Kimya DawsonI’m Sorry that Sometimes I’m Mean
It kind of bums me out that Kimya's music being all over Juno is going to encourage those cynics who don't like the film to create a backlash against her when they really don't even understand what the fuck she does, tying in Kimya with some kind of saccharin-sickly-sweet bit of cutesy-pie idea that's not really her metier. I know it's happening because I've heard it here at the record store and it fucking sucks, because to me she's a totally uncompromised musician, making things her way and making her own slow and steady advances. What the haters key in on - and I'll admit here that I'm cynical enough myself to not even have the remotest interest in seeing Juno - is the sense of whimsy, something that's all over this album. Talking Ernest and Talking Pee-Wee dolls, cartoons and cereal - the subject matter is enough to make you think she needs to grow up already. But what she's doing is brilliant - childlike, not childish, and if you don't get the difference, it's something you ought to think about. Childlike to me means approaching a subject with the openness of a child, experiencing things with some kind of wonder and not the sort of jaded hipster-dom that indie music is so rife with. Childish, on the other hand, is regressive, infantile, taking your ball and going home, crying over spilt milk, always raging at a world that might hurt you and not trusting anybody. She's always the former, never the latter. She sees bad shit that goes on but doesn't let it kill her spirit. She sings about it instead. She reaches out to other people who might feel the same. And when she's using Talking Ernest or cartoon references, it's nothing so heady as a metaphor, it's just a way of talking about adult subjects with language kids will understand, or on the flip side, talking to other adults while keying in on touchstones of a youthful idealism that she hasn't lost contact with. If I don't love every song the way I do on other recordings of hers, I love enough of them, and I love the ideas and ideals behind all of them. I hope her success via Juno doesn't spoil her. It would be a tragedy. Based on what I know of her from a couple conversations and from her music, I can't imagine it happening. And if she emerges bigger and stronger (and hopefully wealthier too), it's gonna be the best sign I've seen in the music industry in more than a decade.

Thursday, March 12, 2009

What Are You Listening to Lately (Part 12)?

King Sunny AdeJuju Music
At first I didn't love this one the way I do now - subtler dynamics and a hook value somewhat lower than Ade and Martin Meissonier's subsequent outings for Island meant that it took longer to sink in. But after much acclimatization to Sunny Ade's catalog, it's easier to hear how this fits in as a particularly brilliant sampler of what he was doing around the time on his own before Meissonier put his hands in and added some Western touches to attune it more to the Euro-American sensibilities they hoped to hook into. Not too much though - this one's a good halfway point between the uncut Juju that brought Ade to fame and fortune in his native Nigeria and throughout Western Africa and the more pointedly Western stuff that failed to break him on a Marley-like scale Stateside and in Europe. All songs are good to great - more consistent than Synchro System if not quite as dynamic and about equal to the overall quality of much more Euro-African synthesis of the great and underrated Aura (though this one's way more Afro- than Euro-). "Ja Funmi" is one of the highest points I've heard in his catalog, kicking the album off right. And it never lets up afterward, even if the dense synthesizer forest of "Sunny Ti De Ariya" and the English lyrics of "365 Is My Number/The Message" are the only times afterward that it really makes major marks as standout tunes again. But it's high quality across the board, even if it sometimes - here's that subtlety again - doesn't exactly stand up and announce the differences in tracks. There isn't a part of this I don't enjoy at any time of day or night, especially when it's played loud (as it should be).

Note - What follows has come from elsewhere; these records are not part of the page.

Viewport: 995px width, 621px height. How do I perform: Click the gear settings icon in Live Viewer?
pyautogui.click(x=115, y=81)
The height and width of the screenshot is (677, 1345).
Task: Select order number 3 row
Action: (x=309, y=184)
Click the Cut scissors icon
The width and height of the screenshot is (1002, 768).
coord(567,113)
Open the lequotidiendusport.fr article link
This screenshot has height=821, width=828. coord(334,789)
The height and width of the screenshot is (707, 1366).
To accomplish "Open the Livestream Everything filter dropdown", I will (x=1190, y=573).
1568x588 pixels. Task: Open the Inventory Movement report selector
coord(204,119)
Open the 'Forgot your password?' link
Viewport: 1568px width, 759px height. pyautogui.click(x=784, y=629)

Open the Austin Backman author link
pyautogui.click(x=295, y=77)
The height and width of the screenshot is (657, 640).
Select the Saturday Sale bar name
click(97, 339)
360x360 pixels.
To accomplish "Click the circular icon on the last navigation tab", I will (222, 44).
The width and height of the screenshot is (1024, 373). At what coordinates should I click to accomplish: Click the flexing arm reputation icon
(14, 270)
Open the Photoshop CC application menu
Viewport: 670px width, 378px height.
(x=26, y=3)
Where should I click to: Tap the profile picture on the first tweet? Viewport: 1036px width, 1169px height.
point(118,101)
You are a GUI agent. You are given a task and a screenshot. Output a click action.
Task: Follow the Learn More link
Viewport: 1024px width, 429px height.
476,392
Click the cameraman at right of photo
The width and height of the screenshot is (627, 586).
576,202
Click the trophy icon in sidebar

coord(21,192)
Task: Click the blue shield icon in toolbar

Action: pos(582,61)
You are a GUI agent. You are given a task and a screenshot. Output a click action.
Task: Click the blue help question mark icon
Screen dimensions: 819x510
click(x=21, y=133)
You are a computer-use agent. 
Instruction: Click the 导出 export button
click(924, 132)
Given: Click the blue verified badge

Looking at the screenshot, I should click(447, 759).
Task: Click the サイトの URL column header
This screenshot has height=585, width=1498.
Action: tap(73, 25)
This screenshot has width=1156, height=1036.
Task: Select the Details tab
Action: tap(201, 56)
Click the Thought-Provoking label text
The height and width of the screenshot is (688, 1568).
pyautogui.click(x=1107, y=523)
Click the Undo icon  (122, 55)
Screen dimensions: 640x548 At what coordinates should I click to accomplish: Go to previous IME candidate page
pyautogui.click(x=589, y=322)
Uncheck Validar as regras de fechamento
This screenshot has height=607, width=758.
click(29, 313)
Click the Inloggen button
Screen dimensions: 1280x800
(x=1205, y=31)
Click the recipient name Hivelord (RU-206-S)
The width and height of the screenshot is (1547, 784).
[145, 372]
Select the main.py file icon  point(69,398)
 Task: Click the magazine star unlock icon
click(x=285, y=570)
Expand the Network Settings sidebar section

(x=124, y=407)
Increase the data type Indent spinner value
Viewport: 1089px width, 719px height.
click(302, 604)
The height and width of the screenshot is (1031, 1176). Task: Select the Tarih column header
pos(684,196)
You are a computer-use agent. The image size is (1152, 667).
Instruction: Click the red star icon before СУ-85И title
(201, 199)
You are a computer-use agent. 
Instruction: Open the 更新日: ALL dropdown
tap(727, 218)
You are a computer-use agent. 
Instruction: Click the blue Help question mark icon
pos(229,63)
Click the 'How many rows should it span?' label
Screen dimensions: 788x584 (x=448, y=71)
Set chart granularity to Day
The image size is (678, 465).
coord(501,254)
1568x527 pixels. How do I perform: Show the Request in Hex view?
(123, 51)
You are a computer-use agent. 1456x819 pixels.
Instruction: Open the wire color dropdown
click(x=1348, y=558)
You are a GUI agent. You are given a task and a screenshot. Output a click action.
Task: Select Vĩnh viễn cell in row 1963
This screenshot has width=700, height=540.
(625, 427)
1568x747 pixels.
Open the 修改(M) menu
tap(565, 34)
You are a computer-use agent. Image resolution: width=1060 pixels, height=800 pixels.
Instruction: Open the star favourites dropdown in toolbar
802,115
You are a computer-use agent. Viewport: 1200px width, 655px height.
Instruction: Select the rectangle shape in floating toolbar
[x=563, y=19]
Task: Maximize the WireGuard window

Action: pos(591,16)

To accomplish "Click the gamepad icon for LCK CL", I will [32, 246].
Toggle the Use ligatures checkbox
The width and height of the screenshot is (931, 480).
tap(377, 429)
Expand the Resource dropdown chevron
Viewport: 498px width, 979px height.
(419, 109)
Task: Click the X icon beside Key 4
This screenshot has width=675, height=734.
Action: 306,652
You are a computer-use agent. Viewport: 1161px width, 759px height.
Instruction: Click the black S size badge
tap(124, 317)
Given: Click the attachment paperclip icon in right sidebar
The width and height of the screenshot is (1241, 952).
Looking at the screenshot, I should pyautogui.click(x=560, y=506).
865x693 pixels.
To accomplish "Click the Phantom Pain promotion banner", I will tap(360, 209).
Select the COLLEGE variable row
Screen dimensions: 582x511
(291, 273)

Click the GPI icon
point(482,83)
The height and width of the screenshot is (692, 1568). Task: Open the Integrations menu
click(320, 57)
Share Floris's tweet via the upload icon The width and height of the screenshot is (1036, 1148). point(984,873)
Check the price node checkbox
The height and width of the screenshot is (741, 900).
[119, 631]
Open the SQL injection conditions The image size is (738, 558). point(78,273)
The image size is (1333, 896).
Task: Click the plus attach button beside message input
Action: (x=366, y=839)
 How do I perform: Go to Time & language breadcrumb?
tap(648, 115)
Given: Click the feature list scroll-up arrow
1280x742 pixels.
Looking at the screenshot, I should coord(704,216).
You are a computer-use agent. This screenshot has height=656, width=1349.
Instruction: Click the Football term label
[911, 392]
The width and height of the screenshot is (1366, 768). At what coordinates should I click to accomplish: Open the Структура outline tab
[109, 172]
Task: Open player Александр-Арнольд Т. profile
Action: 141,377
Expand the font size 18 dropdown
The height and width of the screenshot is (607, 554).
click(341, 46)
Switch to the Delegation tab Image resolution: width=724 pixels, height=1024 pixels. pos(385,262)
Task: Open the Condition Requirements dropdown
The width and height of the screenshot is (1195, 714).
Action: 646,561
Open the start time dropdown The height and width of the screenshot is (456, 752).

Miles Davis The Musings of Miles
A really interesting and a unique, if not wholly exciting, item in the Miles catalog for a few reasons. First - it's from just before his triumphant return to public form at the Newport Festival in 1955 and shows him working at the peak of his 1950's style. Second - it's on the cusp of the formation of his First Quintet and has all the stylistic marks of that era of his development. Third - great song selection and pacing, starting with mid-tempo and ballad numbers then slowly speeding up over the course of the record and closing again with a nice ballad. Fourth, and most importantly - it's a quartet, just Miles and rhythm. There is nowhere else in his entire catalog where you get to hear him so nakedly and clearly without another horn drawing your interest away (especially since he had such a knack for picking really great players to work alongside him). But back to song selection a moment, where I'd like to point out his very interesting "A Night in Tunisia," in which Miles craftily dodges the part where every saxophone player has to take on "the famous alto break" if they're gonna tackle the song, and Miles just slyly makes it his own, giving a nod to Charlie Parker and then doing his own thing with it. As much as I enjoy the rest of the record, a good if not outstanding one in the catalog, this is the highlight. And it's that not-outstanding-ness of the rest of the record that keeps it hovering somewhere better than good, but not quite great. It's all well-done, it's all enjoyable, but only on "Tunisia" does it blindside you with surprises, even if I dig his Monk-answer "I Didn't" and other parts quite a bit.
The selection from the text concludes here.